• [Provided data]

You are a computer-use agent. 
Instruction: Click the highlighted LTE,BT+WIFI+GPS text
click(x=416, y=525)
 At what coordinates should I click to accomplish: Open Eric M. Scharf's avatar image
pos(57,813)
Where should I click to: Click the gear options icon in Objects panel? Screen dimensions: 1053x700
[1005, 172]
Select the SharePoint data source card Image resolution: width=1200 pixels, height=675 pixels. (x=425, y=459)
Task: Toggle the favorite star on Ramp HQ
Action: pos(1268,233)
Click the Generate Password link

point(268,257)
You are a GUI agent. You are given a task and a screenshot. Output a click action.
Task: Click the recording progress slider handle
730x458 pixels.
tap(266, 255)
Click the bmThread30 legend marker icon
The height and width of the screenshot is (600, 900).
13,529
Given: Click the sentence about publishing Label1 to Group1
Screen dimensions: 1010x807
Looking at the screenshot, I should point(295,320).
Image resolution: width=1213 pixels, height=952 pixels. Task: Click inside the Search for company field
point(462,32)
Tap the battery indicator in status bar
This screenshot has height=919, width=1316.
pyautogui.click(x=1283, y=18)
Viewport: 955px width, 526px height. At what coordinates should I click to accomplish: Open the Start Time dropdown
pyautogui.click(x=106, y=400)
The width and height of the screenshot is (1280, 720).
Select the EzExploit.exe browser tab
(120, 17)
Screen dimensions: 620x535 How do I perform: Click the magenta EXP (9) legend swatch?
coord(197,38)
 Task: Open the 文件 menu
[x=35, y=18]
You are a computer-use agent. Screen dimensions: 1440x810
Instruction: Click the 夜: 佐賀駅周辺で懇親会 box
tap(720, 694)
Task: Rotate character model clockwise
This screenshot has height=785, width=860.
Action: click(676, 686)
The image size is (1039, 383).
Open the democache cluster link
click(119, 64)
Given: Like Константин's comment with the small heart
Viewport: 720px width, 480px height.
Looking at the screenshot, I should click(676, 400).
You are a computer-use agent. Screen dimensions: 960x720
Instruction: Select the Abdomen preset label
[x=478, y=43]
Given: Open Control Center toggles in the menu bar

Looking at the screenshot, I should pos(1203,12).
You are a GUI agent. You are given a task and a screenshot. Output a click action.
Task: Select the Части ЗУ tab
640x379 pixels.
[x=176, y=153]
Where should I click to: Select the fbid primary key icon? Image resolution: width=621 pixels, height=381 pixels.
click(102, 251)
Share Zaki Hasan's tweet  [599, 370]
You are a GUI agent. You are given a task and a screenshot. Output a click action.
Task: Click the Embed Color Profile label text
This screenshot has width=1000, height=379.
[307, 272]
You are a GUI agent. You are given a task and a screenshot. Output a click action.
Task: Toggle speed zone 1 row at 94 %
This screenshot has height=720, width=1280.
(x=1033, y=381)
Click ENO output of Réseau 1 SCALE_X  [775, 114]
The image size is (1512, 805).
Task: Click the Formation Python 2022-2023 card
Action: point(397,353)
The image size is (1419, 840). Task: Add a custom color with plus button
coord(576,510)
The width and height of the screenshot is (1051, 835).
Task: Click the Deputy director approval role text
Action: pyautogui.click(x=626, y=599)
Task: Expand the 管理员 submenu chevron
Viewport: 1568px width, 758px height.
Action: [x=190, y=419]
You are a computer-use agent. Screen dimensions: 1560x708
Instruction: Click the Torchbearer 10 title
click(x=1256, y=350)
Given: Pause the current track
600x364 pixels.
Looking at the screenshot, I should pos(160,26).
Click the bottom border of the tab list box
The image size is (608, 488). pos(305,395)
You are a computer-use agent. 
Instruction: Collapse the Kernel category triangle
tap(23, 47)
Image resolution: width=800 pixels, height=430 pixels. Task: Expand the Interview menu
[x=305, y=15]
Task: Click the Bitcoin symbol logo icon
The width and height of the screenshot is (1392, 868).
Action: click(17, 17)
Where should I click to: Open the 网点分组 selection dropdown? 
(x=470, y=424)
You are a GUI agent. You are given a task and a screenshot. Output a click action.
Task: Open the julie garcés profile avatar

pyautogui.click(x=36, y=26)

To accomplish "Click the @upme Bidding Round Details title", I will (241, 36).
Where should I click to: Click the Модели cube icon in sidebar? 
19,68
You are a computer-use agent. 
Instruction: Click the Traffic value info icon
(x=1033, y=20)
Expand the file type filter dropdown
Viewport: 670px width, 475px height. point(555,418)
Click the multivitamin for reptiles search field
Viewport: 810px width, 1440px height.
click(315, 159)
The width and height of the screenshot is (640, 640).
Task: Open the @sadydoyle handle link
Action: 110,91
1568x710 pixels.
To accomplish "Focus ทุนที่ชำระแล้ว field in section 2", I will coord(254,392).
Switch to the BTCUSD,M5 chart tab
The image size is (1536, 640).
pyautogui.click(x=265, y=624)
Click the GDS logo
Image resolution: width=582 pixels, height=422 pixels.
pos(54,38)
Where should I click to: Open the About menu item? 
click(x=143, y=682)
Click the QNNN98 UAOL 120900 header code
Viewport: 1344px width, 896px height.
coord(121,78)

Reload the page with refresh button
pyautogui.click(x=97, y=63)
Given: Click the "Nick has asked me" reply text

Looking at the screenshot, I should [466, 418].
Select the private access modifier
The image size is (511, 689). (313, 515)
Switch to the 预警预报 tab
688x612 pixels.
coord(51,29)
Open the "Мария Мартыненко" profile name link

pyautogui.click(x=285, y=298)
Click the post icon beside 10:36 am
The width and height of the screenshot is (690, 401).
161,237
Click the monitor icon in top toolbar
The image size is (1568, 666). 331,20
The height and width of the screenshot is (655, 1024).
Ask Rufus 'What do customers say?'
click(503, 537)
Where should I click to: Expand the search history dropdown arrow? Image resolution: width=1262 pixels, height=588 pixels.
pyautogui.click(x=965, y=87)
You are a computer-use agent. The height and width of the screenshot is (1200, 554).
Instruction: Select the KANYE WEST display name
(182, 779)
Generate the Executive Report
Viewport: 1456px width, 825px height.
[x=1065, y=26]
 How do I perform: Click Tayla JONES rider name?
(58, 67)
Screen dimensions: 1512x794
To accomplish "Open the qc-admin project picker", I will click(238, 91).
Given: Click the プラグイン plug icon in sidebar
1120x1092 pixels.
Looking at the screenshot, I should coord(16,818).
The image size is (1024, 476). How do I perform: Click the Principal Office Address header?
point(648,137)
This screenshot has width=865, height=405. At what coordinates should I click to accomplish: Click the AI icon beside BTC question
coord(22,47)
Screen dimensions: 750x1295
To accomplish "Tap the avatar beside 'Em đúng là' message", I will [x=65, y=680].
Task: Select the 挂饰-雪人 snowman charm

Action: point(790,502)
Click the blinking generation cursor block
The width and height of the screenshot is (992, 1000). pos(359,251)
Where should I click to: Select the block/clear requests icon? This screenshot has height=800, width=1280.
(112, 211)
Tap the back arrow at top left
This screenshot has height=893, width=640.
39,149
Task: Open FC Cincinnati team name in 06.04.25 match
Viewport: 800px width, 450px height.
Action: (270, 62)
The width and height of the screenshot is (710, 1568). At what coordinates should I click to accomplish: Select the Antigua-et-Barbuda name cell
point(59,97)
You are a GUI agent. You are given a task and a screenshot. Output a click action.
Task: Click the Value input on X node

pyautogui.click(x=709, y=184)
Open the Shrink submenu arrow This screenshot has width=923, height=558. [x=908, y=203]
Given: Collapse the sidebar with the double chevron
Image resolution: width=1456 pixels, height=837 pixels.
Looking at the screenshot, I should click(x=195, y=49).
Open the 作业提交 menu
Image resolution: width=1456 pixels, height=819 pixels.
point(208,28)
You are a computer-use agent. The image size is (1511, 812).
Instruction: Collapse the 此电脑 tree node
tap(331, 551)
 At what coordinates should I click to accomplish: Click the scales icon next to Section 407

• [Directive]
Rewrite all of the data above with "computer-use agent" changed to "desktop automation agent" wherever it occurs, leaving everything else untouched.

• [Solution to this problem]
You are a desktop automation agent. 
Instruction: Click the highlighted LTE,BT+WIFI+GPS text
click(x=416, y=525)
 At what coordinates should I click to accomplish: Open Eric M. Scharf's avatar image
pos(57,813)
Where should I click to: Click the gear options icon in Objects panel? Screen dimensions: 1053x700
[1005, 172]
Select the SharePoint data source card Image resolution: width=1200 pixels, height=675 pixels. (x=425, y=459)
Task: Toggle the favorite star on Ramp HQ
Action: pos(1268,233)
Click the Generate Password link

point(268,257)
You are a GUI agent. You are given a task and a screenshot. Output a click action.
Task: Click the recording progress slider handle
730x458 pixels.
tap(266, 255)
Click the bmThread30 legend marker icon
The height and width of the screenshot is (600, 900).
13,529
Given: Click the sentence about publishing Label1 to Group1
Screen dimensions: 1010x807
Looking at the screenshot, I should point(295,320).
Image resolution: width=1213 pixels, height=952 pixels. Task: Click inside the Search for company field
point(462,32)
Tap the battery indicator in status bar
This screenshot has height=919, width=1316.
pyautogui.click(x=1283, y=18)
Viewport: 955px width, 526px height. At what coordinates should I click to accomplish: Open the Start Time dropdown
pyautogui.click(x=106, y=400)
The width and height of the screenshot is (1280, 720).
Select the EzExploit.exe browser tab
(120, 17)
Screen dimensions: 620x535 How do I perform: Click the magenta EXP (9) legend swatch?
coord(197,38)
 Task: Open the 文件 menu
[x=35, y=18]
You are a desktop automation agent. Screen dimensions: 1440x810
Instruction: Click the 夜: 佐賀駅周辺で懇親会 box
tap(720, 694)
Task: Rotate character model clockwise
This screenshot has height=785, width=860.
Action: click(676, 686)
The image size is (1039, 383).
Open the democache cluster link
click(119, 64)
Given: Like Константин's comment with the small heart
Viewport: 720px width, 480px height.
Looking at the screenshot, I should click(676, 400).
You are a desktop automation agent. Screen dimensions: 960x720
Instruction: Select the Abdomen preset label
[x=478, y=43]
Given: Open Control Center toggles in the menu bar

Looking at the screenshot, I should pos(1203,12).
You are a GUI agent. You are given a task and a screenshot. Output a click action.
Task: Select the Части ЗУ tab
640x379 pixels.
[x=176, y=153]
Where should I click to: Select the fbid primary key icon? Image resolution: width=621 pixels, height=381 pixels.
click(102, 251)
Share Zaki Hasan's tweet  [599, 370]
You are a GUI agent. You are given a task and a screenshot. Output a click action.
Task: Click the Embed Color Profile label text
This screenshot has width=1000, height=379.
[307, 272]
You are a GUI agent. You are given a task and a screenshot. Output a click action.
Task: Toggle speed zone 1 row at 94 %
This screenshot has height=720, width=1280.
(x=1033, y=381)
Click ENO output of Réseau 1 SCALE_X  [775, 114]
The image size is (1512, 805).
Task: Click the Formation Python 2022-2023 card
Action: point(397,353)
The image size is (1419, 840). Task: Add a custom color with plus button
coord(576,510)
The width and height of the screenshot is (1051, 835).
Task: Click the Deputy director approval role text
Action: pyautogui.click(x=626, y=599)
Task: Expand the 管理员 submenu chevron
Viewport: 1568px width, 758px height.
Action: [x=190, y=419]
You are a desktop automation agent. Screen dimensions: 1560x708
Instruction: Click the Torchbearer 10 title
click(x=1256, y=350)
Given: Pause the current track
600x364 pixels.
Looking at the screenshot, I should pos(160,26).
Click the bottom border of the tab list box
The image size is (608, 488). pos(305,395)
You are a desktop automation agent. 
Instruction: Collapse the Kernel category triangle
tap(23, 47)
Image resolution: width=800 pixels, height=430 pixels. Task: Expand the Interview menu
[x=305, y=15]
Task: Click the Bitcoin symbol logo icon
The width and height of the screenshot is (1392, 868).
Action: click(17, 17)
Where should I click to: Open the 网点分组 selection dropdown? 
(x=470, y=424)
You are a GUI agent. You are given a task and a screenshot. Output a click action.
Task: Open the julie garcés profile avatar

pyautogui.click(x=36, y=26)

To accomplish "Click the @upme Bidding Round Details title", I will (241, 36).
Where should I click to: Click the Модели cube icon in sidebar? 
19,68
You are a desktop automation agent. 
Instruction: Click the Traffic value info icon
(x=1033, y=20)
Expand the file type filter dropdown
Viewport: 670px width, 475px height. point(555,418)
Click the multivitamin for reptiles search field
Viewport: 810px width, 1440px height.
click(315, 159)
The width and height of the screenshot is (640, 640).
Task: Open the @sadydoyle handle link
Action: 110,91
1568x710 pixels.
To accomplish "Focus ทุนที่ชำระแล้ว field in section 2", I will coord(254,392).
Switch to the BTCUSD,M5 chart tab
The image size is (1536, 640).
pyautogui.click(x=265, y=624)
Click the GDS logo
Image resolution: width=582 pixels, height=422 pixels.
pos(54,38)
Where should I click to: Open the About menu item? 
click(x=143, y=682)
Click the QNNN98 UAOL 120900 header code
Viewport: 1344px width, 896px height.
coord(121,78)

Reload the page with refresh button
pyautogui.click(x=97, y=63)
Given: Click the "Nick has asked me" reply text

Looking at the screenshot, I should [466, 418].
Select the private access modifier
The image size is (511, 689). (313, 515)
Switch to the 预警预报 tab
688x612 pixels.
coord(51,29)
Open the "Мария Мартыненко" profile name link

pyautogui.click(x=285, y=298)
Click the post icon beside 10:36 am
The width and height of the screenshot is (690, 401).
161,237
Click the monitor icon in top toolbar
The image size is (1568, 666). 331,20
The height and width of the screenshot is (655, 1024).
Ask Rufus 'What do customers say?'
click(503, 537)
Where should I click to: Expand the search history dropdown arrow? Image resolution: width=1262 pixels, height=588 pixels.
pyautogui.click(x=965, y=87)
You are a desktop automation agent. The height and width of the screenshot is (1200, 554).
Instruction: Select the KANYE WEST display name
(182, 779)
Generate the Executive Report
Viewport: 1456px width, 825px height.
[x=1065, y=26]
 How do I perform: Click Tayla JONES rider name?
(58, 67)
Screen dimensions: 1512x794
To accomplish "Open the qc-admin project picker", I will click(238, 91).
Given: Click the プラグイン plug icon in sidebar
1120x1092 pixels.
Looking at the screenshot, I should coord(16,818).
The image size is (1024, 476). How do I perform: Click the Principal Office Address header?
point(648,137)
This screenshot has width=865, height=405. At what coordinates should I click to accomplish: Click the AI icon beside BTC question
coord(22,47)
Screen dimensions: 750x1295
To accomplish "Tap the avatar beside 'Em đúng là' message", I will [x=65, y=680].
Task: Select the 挂饰-雪人 snowman charm

Action: point(790,502)
Click the blinking generation cursor block
The width and height of the screenshot is (992, 1000). pos(359,251)
Where should I click to: Select the block/clear requests icon? This screenshot has height=800, width=1280.
(112, 211)
Tap the back arrow at top left
This screenshot has height=893, width=640.
39,149
Task: Open FC Cincinnati team name in 06.04.25 match
Viewport: 800px width, 450px height.
Action: (270, 62)
The width and height of the screenshot is (710, 1568). At what coordinates should I click to accomplish: Select the Antigua-et-Barbuda name cell
point(59,97)
You are a GUI agent. You are given a task and a screenshot. Output a click action.
Task: Click the Value input on X node

pyautogui.click(x=709, y=184)
Open the Shrink submenu arrow This screenshot has width=923, height=558. [x=908, y=203]
Given: Collapse the sidebar with the double chevron
Image resolution: width=1456 pixels, height=837 pixels.
Looking at the screenshot, I should click(x=195, y=49).
Open the 作业提交 menu
Image resolution: width=1456 pixels, height=819 pixels.
point(208,28)
You are a desktop automation agent. The image size is (1511, 812).
Instruction: Collapse the 此电脑 tree node
tap(331, 551)
 At what coordinates should I click to accomplish: Click the scales icon next to Section 407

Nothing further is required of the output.